Yaitu modal kerja yang jumlahnya berubah-ubah sesuai dengan perubahan keadaan
dan modal kerja ini dibedakan antara :
a) Modal kerja musiman (Seasonal Working Capital) yaitu modal kerja yang
jumlahnya berubah-ubah disebabkan karena fluktuasi musiman.
b) Modal kerja siklus (Cyclical Working Capital) yaitu modal kerja yang
jumlahnya berubah-ubah disebabkan karena fluktuasi konjugtur.
c) Modal kerja darurat (Emergency Working Capital) yaitu modal kerja yang
besarnya berubah-ubah karena adanya keadaan darurat yang tidak diketahui
sebelumnya (misalnya adanya pemogokan buruh, perubahan keadaan
ekonomi yang mendadak dan lain-lain)

2.4 SUMBER MODAL KERJA


Menurut Munawir (2001) pada umumnya sumber modal kerja suatu perusahaan dapat
berasal dari :
1. Hasil operasi perusahaan
Merupakan jumlah Net Income yang tampak dalam laporan rugi laba ditambah
dengan depresiasi dan amortisasi.
2. Keuantungan dari penjualan surat-surat berharga
Surat berharga jangka pendek yang merupakan salah satu elemen aktiva lancar yang
segera dapat dijual yang akan menimbulkan keuntungan bagi perusahaan.
3. Penjualan aktiva tetap
Sumber lain yang dapat menambahkan modal kerja adalah hasil penjualan aktiva
tetap, investasi jangka panjang dan aktiva tidak lancar lainnya yang kana diperlukan
lagi oleh perusahaan.

4. Penjualan saham dan Obligasi

4
Perusahaan dapat mengadakan emisi saham baru atau meminta kepada para pemilik
perusahaan untuk menambahkan modalnya.
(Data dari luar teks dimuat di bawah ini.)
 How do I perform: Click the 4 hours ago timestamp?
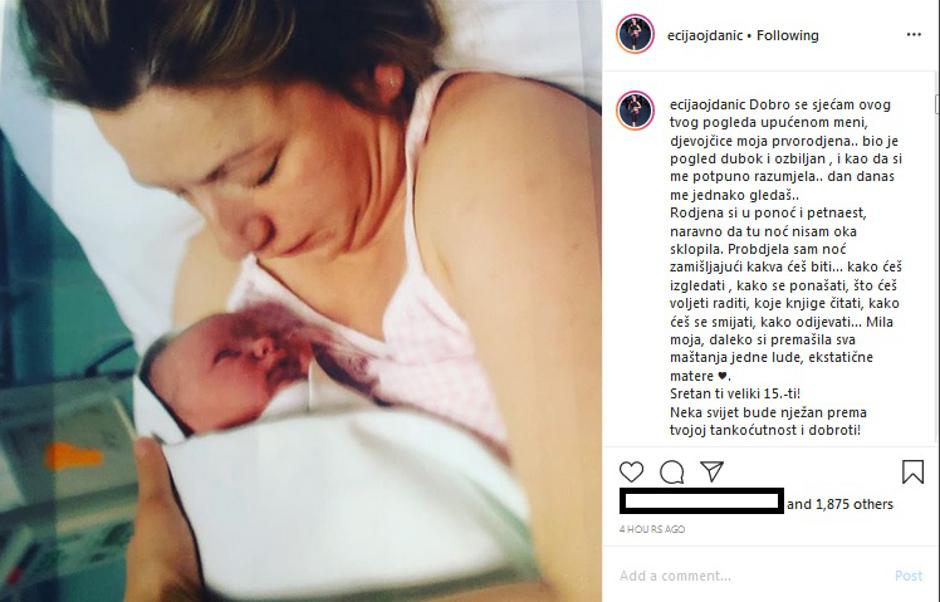[652, 529]
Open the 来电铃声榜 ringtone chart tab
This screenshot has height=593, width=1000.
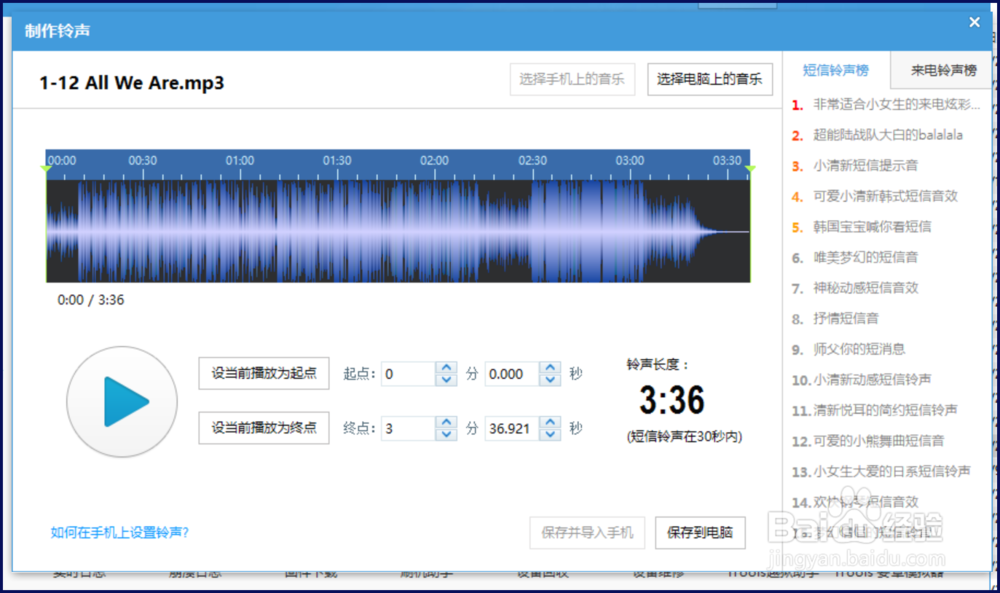[x=943, y=69]
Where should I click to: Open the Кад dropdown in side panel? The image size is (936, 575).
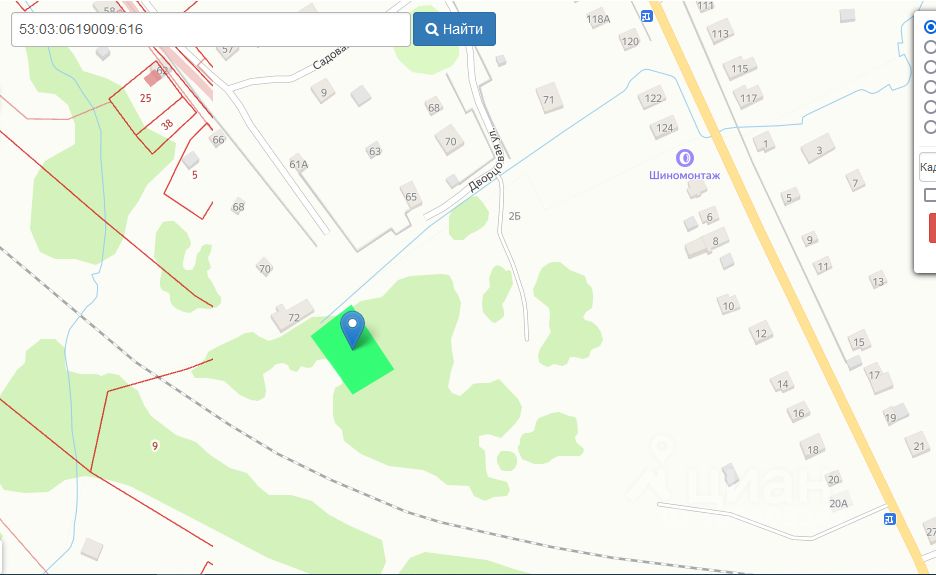pos(928,167)
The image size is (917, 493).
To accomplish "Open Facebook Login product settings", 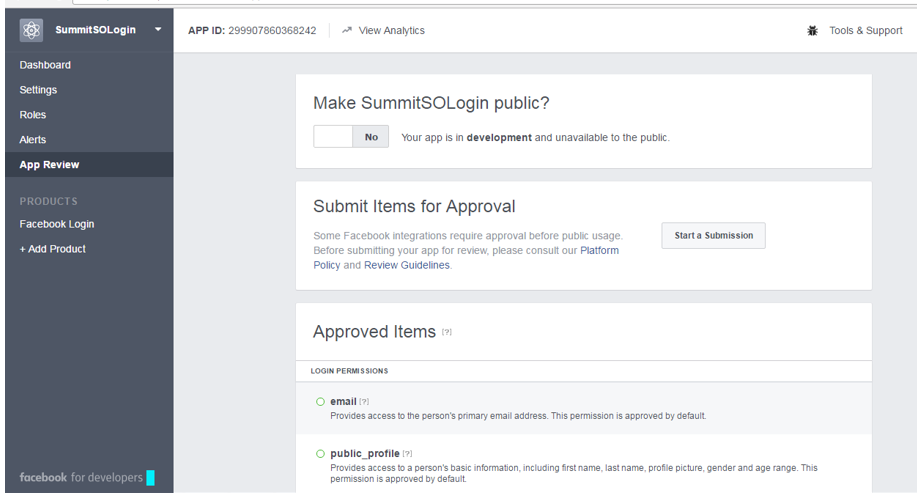I will click(57, 224).
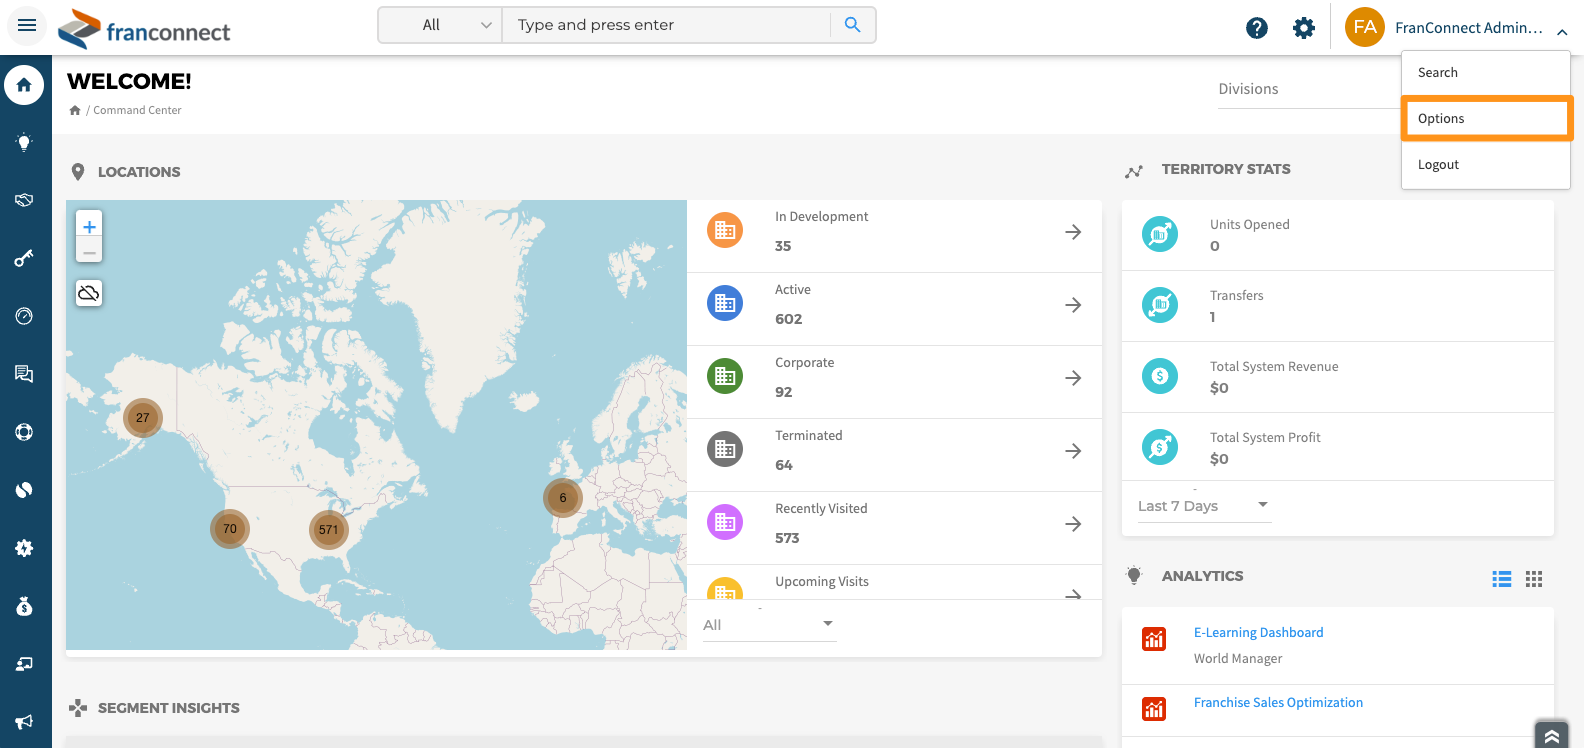The height and width of the screenshot is (748, 1584).
Task: Switch Analytics to grid view
Action: coord(1534,579)
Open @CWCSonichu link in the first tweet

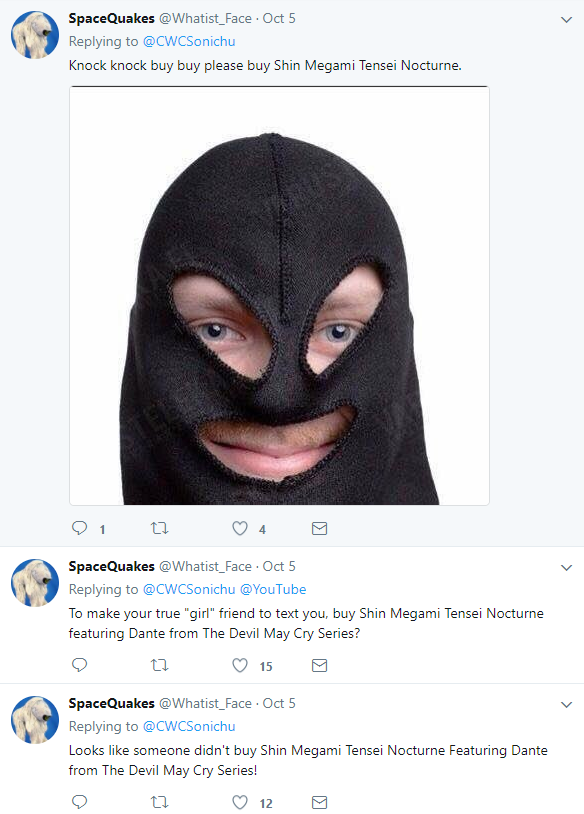[x=189, y=42]
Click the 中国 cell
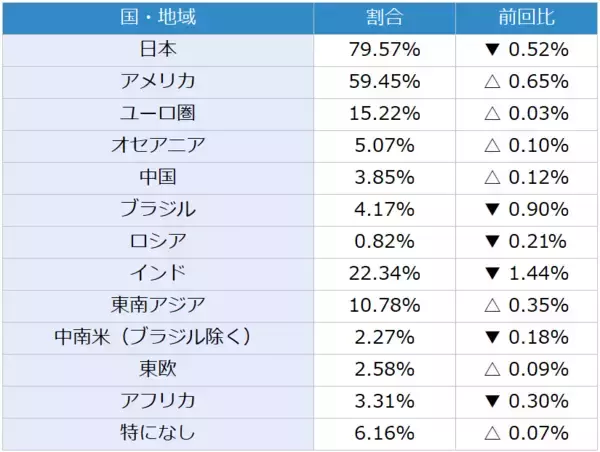 [x=158, y=177]
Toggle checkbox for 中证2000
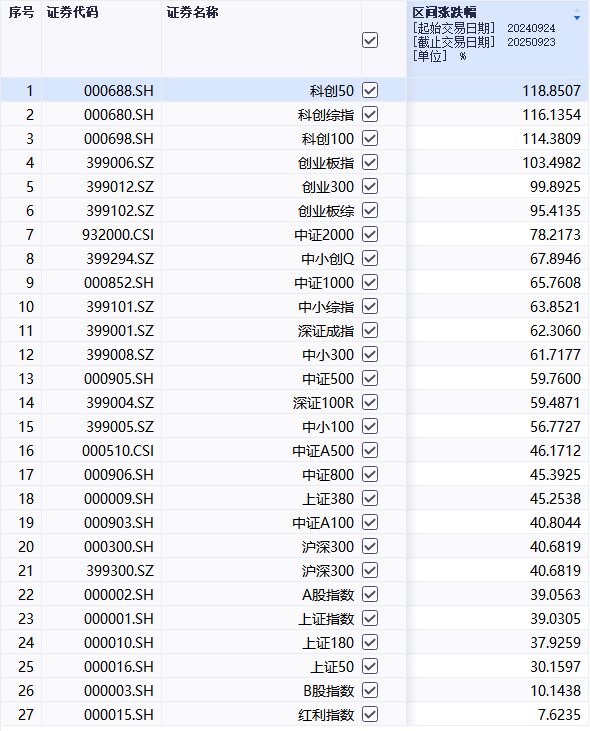Viewport: 590px width, 731px height. 370,234
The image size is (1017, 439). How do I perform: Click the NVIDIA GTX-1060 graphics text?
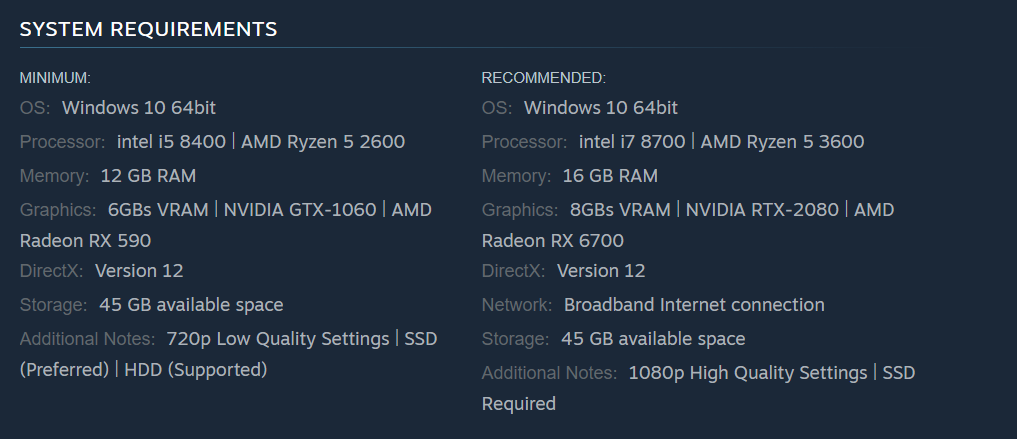pos(300,210)

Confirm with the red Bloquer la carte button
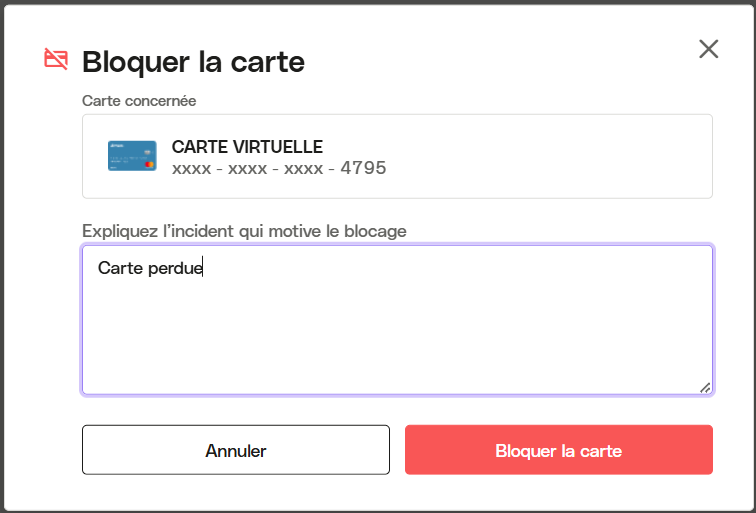coord(559,450)
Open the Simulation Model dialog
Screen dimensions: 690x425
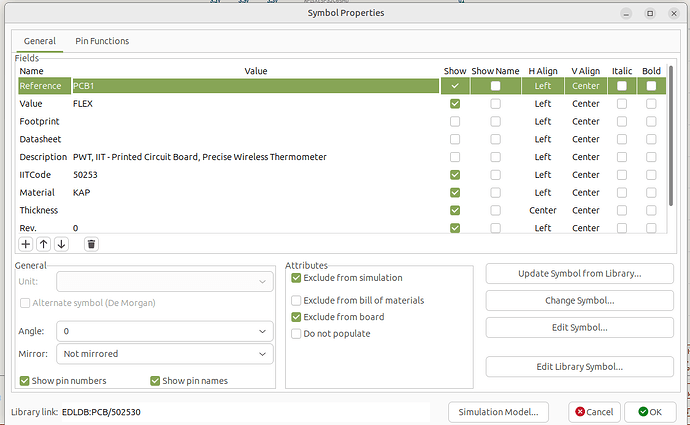click(498, 412)
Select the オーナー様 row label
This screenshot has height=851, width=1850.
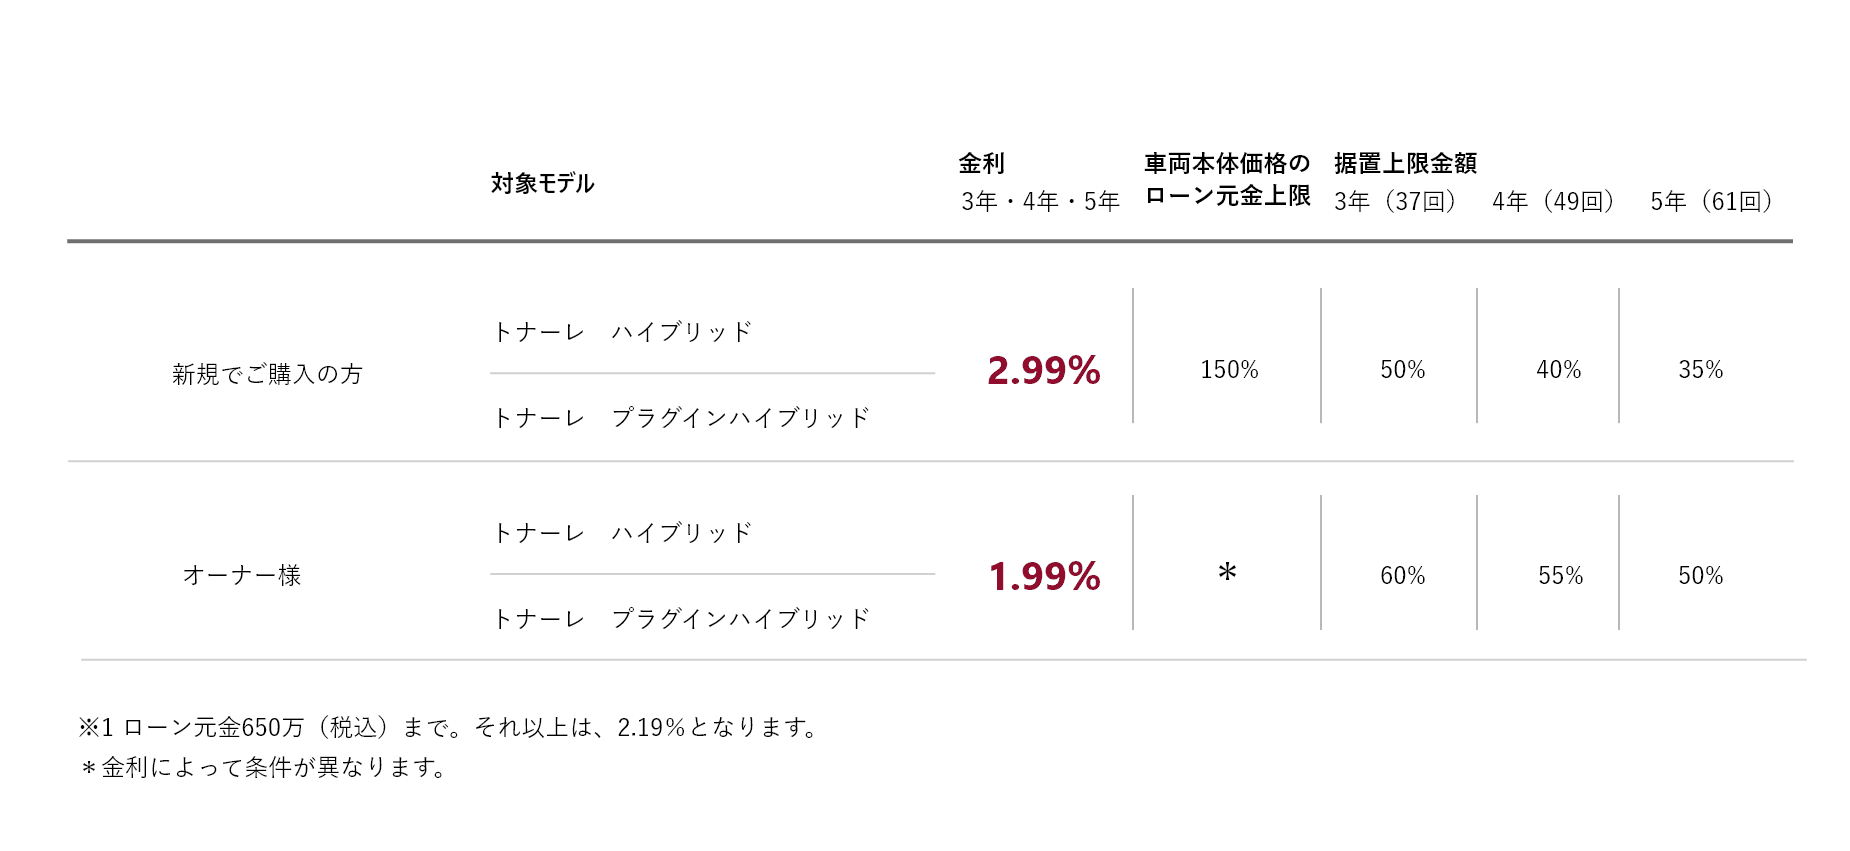tap(242, 575)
Dan mengeluarkan obligasi atau bentuk
hutang jangka panjang lainnya guna memenuhi kebutuhan modal kerjanya.
Menurut Munawir (2004), penggunaan atau pemakaian modal kerja akan menyebabkan
perubahan bentuk maupun penurunan jumlah aktiva lancar yang dimiliki oleh
perusahaan. Penggunaan aktiva lancar yang mengakibatkan turunnya modal kerja yaitu:
1. Pembayaran biaya atau ongkos-ongkos operasi perusahaan maliputi pembayaran
upah, pembelian bahan atau barang dagangan, dan pembayaran biaya-biaya lainnya.
2. Kerugian-kerugian yang diderita oleh perusahaan karena adanya penjualan surat
berharga atau efek serta kerugian yang lainnya.
3. Adanya pembentukan dana atau pemisah aktiva lancar untuk tujuan-tujuan tertentu
dalam jangka panjang misalnya dana pelunasan obligasi, dana pensiunan pegawai,
ekspansi dan dana-dana lainnya.
4. Adanya pembelian atau penambahan aktiva tetap dan investasi jangka panjang.
5. Pembayaran hutang jangka panjang meliputi hipotik, hutang obligasi dan hutang
jangka panjang lainnya.
6. Pengambilan uang barang dan dagangan oleh pemilik untuk kepentingan pribadi
atau pengambilan keuntungan pada perusahaan perorangan dan persekutuan atau
pembayaran dividen dalam perseroan terbatas.

2.5 SIKLUS KONVERSI KAS


Wiyono dan Kusuma (2017), Siklus konversi kas adalah jangka waktu sejak bahan
baku dibeli sehinngga menjadi persediaan barang yang dijual menjadi piutang usaha
dari penjualan barang sampai dengan tertagih menjadi kas kembali.

A. PERPUTARAN KAS
Menurut Riyanto (2004), kas merupakan aktiva paling likuid atau merupakan salah
satu unsur modal kerja yang paling tinggi likuiditasnya yang berarti bahwa
semakin besar jumlah kas yang dimiliki suatu perusahaan akan semakin tinggi
pula tingkat likuiditasnya. Ini berarti bahwa perusahaan mempunyai risiko
yang lebih kecil untuk tidak dapat memenuhi kewajiban finansialnya. Tetapi ini
tidak berarti bahwa perusahaan harus mempertahankan persediaan kas yang
sangat besar, karena semakin besar kas akan menyebabkan banyaknya uang
menganggur sehingga akan memperkecil keuntungan. Tetapi suatu perusahaan
yang hanya mengejar keuntungan tanpa memperhatikan likuiditasnya, maka
perusahaan tersebut akan dalam keadaan likuid jika sewaktu-waktu ada tagihan.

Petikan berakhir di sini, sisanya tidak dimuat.